Mafia tra Ferrari e yacht, sequestrati beni per 80milioni
Due diverse operazioni antimafia e beni sequestrati per 80 milioni di euro. Nella prima la Dia di Catania ha sequestrato beni per 30 milioni a Maurizio Zuccaro, 49 anni, legato da vincoli di parentela con la famiglia Santapaola. Le indagini della Dia, che abbracciano un arco temporale compreso tra il 1993 al 2005, hanno consentito di rilevare la capacita' reddituale di Zuccaro e del suo nucleo familiare. Gli accertamenti patrimoniali e societari hanno permesso di evidenziare forti profili sperequativi tra i redditi dichiarati e il patrimonio posseduto.

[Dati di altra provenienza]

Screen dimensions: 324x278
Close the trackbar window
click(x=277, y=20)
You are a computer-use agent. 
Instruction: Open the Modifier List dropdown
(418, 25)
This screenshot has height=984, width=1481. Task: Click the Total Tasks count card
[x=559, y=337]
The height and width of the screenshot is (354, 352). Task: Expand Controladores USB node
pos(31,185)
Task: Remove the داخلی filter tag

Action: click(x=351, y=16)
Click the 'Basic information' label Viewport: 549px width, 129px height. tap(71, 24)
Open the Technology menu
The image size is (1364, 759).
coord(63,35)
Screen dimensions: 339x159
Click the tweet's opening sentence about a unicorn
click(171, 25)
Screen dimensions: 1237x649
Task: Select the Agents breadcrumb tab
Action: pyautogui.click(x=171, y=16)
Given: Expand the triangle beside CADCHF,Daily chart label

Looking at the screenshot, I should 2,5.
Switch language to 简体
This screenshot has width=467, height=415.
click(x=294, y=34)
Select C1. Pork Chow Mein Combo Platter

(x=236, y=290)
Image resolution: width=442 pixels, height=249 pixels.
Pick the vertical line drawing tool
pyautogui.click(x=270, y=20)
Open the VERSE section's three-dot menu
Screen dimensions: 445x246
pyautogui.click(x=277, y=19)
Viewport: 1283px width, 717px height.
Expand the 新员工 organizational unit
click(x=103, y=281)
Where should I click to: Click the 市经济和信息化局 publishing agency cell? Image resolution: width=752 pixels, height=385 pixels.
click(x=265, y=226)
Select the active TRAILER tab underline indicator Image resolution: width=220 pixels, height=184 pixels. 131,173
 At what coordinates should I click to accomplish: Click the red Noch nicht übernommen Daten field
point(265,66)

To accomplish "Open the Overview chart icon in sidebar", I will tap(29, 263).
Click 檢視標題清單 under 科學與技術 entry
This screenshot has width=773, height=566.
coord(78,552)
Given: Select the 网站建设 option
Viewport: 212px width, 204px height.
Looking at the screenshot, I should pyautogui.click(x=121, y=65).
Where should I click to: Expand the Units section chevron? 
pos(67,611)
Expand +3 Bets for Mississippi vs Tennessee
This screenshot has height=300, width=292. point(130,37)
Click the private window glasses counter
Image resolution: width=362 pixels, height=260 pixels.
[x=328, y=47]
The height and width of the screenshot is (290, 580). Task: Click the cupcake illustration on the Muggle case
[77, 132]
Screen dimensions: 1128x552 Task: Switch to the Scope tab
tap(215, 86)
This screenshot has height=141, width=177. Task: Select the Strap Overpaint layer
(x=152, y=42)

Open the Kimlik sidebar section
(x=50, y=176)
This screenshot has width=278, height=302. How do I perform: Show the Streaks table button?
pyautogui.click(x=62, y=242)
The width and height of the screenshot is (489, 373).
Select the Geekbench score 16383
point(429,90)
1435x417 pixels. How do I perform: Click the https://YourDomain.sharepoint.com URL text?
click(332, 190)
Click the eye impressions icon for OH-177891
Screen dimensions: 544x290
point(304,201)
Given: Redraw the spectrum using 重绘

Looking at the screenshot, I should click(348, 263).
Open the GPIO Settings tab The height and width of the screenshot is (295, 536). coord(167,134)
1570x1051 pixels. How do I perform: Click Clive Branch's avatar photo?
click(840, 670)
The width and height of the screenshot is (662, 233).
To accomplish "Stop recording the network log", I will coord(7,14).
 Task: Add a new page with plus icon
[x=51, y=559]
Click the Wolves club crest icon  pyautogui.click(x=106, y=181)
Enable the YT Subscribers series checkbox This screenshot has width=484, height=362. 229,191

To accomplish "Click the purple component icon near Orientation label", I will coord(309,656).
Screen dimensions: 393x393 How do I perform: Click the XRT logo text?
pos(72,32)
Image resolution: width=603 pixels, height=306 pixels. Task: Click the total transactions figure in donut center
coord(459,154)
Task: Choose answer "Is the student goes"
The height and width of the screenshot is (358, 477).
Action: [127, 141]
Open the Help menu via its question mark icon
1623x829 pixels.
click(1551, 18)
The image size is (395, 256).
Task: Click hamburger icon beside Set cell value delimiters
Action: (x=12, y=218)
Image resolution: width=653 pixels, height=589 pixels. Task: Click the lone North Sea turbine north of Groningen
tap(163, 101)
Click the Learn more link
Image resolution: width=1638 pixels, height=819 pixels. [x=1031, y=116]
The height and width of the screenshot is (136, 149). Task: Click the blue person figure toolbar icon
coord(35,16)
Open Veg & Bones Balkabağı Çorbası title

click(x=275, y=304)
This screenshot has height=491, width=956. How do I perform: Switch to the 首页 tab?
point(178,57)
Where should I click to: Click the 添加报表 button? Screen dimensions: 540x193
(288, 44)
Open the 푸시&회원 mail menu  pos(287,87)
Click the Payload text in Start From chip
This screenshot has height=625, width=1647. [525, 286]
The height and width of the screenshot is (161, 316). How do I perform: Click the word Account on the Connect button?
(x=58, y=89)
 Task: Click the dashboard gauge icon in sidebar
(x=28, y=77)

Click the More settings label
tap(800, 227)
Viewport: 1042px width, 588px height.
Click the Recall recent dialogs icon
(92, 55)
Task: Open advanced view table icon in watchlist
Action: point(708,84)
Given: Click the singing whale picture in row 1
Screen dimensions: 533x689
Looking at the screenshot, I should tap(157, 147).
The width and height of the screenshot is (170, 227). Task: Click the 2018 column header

I complessi accertamenti hanno scoperto che la moglie e i figli di Zuccaro, seppur dichiarando redditi esigui, avrebbero acquistato quote societarie, immobili, una serie di attività commerciali nel campo della ristorazione ed alimentazione nonché un parco veicoli di grossa cilindrata. Sotto sequestro sono finiti 19 immobili, tra cui un complesso residenziale di lusso, diverse attività commerciali, 6 automezzi, 6 moto e numerosi rapporti bancari intestati.
L'uomo, più volte condannato per associazione mafiosa, deve scontare l'ergastolo e attualmente si trova agli arresti domiciliari per motivi di salute, con sentenza del Tribunale di Sorveglianza di Messina. Diversi pentiti lo hanno indicato elemento di spicco della famiglia catanese di Cosa Nostra.
E un altro colpo al cuore economico di Cosa nostra lo hanno dato i carabinieri del Nucleo investigativo di Palermo, sequestrando beni per un valore complessivo di circa 50 milioni di euro - tra cui un lussuoso yacht di venti metri, una Ferrari e una Bmw X6, oltre a beni immobili - all'imprenditore palermitano Vincenzo Graziano, 59 anni, finito in carcere nel 2008 per mafia.
Il patrimonio sarebbe frutto dell'attivita' di riciclaggio svolta dall'imprenditore, già condannato per associazione mafiosa. Graziano, secondo gli inquirenti è un "elemento di spicco della famiglia mafiosa dell'Acquasanta". Il provvedimento di sequestro, disposto dalla sezione misure di Prevenzione del Tribunale di Palermo, riguarda anche societa', una villa a Palermo e appezzamenti di terreno e altri beni in provincia di Udine dove Graziano ha investito negli ultimi anni. Secondo gli investigatori un modo per riuscire a riciclare in Friuli Venezia Giulia i soldi accumulati "illecitamente".